Along for the ride:

Sunday, November 22, 2009

Thanksgiving for Foreigners and Other Misfits.

If you are far from family or from a culture that does not celebrate Thanksgiving, you will be a good fit at my table on Thursday. California is a wonderful place to collect multi-national flotsam and jetsam when holidays come around. The mixture makes for some lively gatherings. I had thought to keep the group small; just immediate family,not even the in-laws, but once I added a couple with three kids, all sense of restraint seemed futile, as usual.
My biggest problem is going to be the teeny-tiny size of my oven. I have back-up plans for lighting the barbecue and using it as a warming station. I made my sausage rolls yesterday and froze them. They will defrost perfectly to be served as appetizers with aperitifs of egg-nog and champagne.
I have pretty much decided that Sherry Trifle will be for dessert. I hope that the few "True Americans" on my guest list will not be devastated by the absence of pecan pie and pumpkin cheese cake.
I still remember the reaction a few years ago from a friend, who is away in Mexico this year, when I suggested cooking beef instead of turkey. "Well O.K." she said. " We'll just go and have turkey at a diner before we come to your house "

* _Collected data_

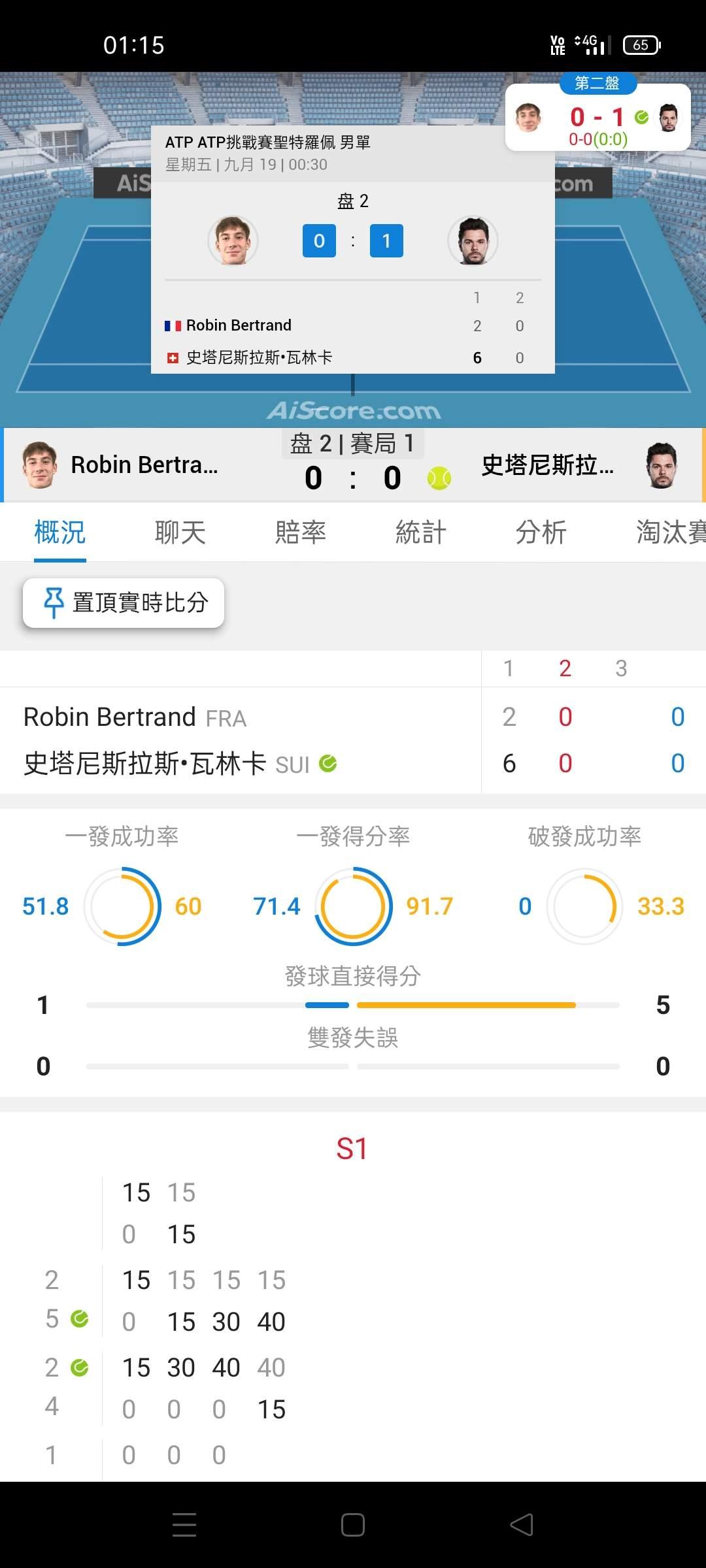Tap the Android recent apps menu icon
Viewport: 706px width, 1568px height.
tap(184, 1525)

* _Goal of the exercise_
Answer these from the Thanksgiving post:
(a) What did the writer make yesterday and freeze?
(b) Which dessert has the writer pretty much decided on?
(c) Where is the friend who reacted to the idea of cooking beef instead of turkey this year?
The data have no connection to the Thanksgiving post.

* _Answer to this problem_
(a) Sausage rolls
(b) Sherry Trifle
(c) Mexico